La actriz Peggy Sol, de 81 años, integra el elenco de la zarzuela La verbena de la Paloma, que se presentará desde el 12 de septiembre en el Teatro Avenida. Vivió 16 años en Canadá y reside en la Casa del Teatro desde hace doce años.
La actriz Peggy Sol, de 81 años, integra el elenco de la zarzuela La verbena de la Paloma, con dirección de Jorge Mazzini, que se presentará a partir del 12 de septiembre en el Teatro Avenida. La obra cuenta con más de treinta actores y cantantes en escena. Sol interpreta a Severina, una vecina del barrio de la verbena.

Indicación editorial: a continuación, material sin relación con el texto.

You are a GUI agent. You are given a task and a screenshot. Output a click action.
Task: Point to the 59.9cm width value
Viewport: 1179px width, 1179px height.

Nacida como Élida Lapadú, debutó a los 4 años bailando español. Durante su carrera trabajó en televisión, teatro y cine. En los años 90, cuando mermó el trabajo y perdió su casa por no poder pagar un crédito, se mudó a Toronto, Canadá, donde vivió 16 años. Regresó al país en 2014 debido al casamiento de su hijo y a la enfermedad de su madre y su hermano. Desde hace doce años reside en la Casa del Teatro.
En diálogo con LA NACION durante un ensayo, Sol afirmó: «Estoy muy contenta con este presente y ojalá sea la apertura para más trabajo. Hace poco me llamó una productora para darme un libro. Siento que tengo ganas de trabajar y mucha energía todavía. Cumplí 81 años y no me siento de esa edad».
Consultada sobre su regreso al trabajo después de varios años, la actriz señaló: «Volví de Canadá en 2014 y desde entonces hice muy poquitas cosas. Hice un unipersonal sobre la vida de Sara Bernal, que había hecho también en Toronto y en Ontario. Y con Nora Carpena hicimos radioteatro con público, con un libro de Alberto Migré, y fue una muy linda experiencia porque se recreaba toda la radio de aquella época. Hice además la obra Viento, con Déborah Fideleff y dirección de Gabriel Rovito. Y después ahí paré».
Sobre la escasez de trabajo, indicó: «Fue un impasse involuntario, porque hay poca ficción. Tengo la suerte de haber vivido la época de oro de la televisión. Y quizá también tuvo que ver con que estuve muchos años fuera del país. Sin embargo, la gente no me olvidó y me doy cuenta porque me meto mucho en las redes y me recuerdan con cariño».
Respecto de su vínculo con el director Jorge Mazzini, expresó: «Ya había trabajado con Jorge Mazzini en una obra muy graciosa que hacíamos con Diana Maggi. Hace un tiempo nos vimos en una reunión de Argentores, pero no se habló de trabajo. Y ahora me dio la sorpresa de llamarme para uno de los personajes. Aparte, la zarzuela es un género que adoro porque me subí por primera vez a un escenario cuando tenía 4 años, bailando español».
Sus inicios se remontan a un concurso en Radio Splendid que buscaba a la Rita Pavone argentina. Sol recordó: «Me presenté y gané el segundo puesto. El premio era estar en Sábados circulares y el madrinazgo de Pinky y Fito Salinas, y un contrato para RCA para grabar un disco doble. Y ahí empecé». Pinky le sugirió cambiar su nombre: «Me dijo que Élida Lapadú no tenía ‘punch’. Me sugirió Peggy y le agregué Sol».
En 1998 se radicó en Toronto. Allí aprendió inglés, realizó voluntariado, fabricó y vendió máscaras, cantó tangos y participó en obras de teatro. «Me fui en 1998 y recién empecé a viajar a Buenos Aires en el año 2002. No fue fácil porque los sajones son muy fríos… Nosotros tenemos otro feeling, otro sentimiento», declaró.
Sobre su regreso, explicó: «Porque mi hijo me dijo que se casaba; ya se había recibido de ingeniero en sistemas. Tenía la idea de volver a Canadá, pero se complicó la cosa porque se enfermó mi hermano y mi mamá estaba con Alzheimer y tuve que quedarme. Nunca más volví».
Antes de instalarse en la Casa del Teatro, alquiló un PH en Boedo, pero no pudo seguir pagándolo porque perdió su pensión canadiense. «Hay un convenio con ese país que dice que tenés que vivir seis meses allá y como no volví, perdí ese derecho. El aumento del alquiler fue tan drástico que no tenía adonde ir y el director Hugo Gregorini me sugirió que hablara con Linda Peretz para ir a la Casa del Teatro».
Actualmente, Sol se encuentra «muy bien» en la Casa del Teatro, donde participa en talleres de teatro e improvisaciones. Su hijo vive en Rosario con su esposa y su nieto. «Acá armé de nuevo mi vida, de alguna manera. Tengo un carácter emprendedor y me lo tomo como un desafío», concluyó.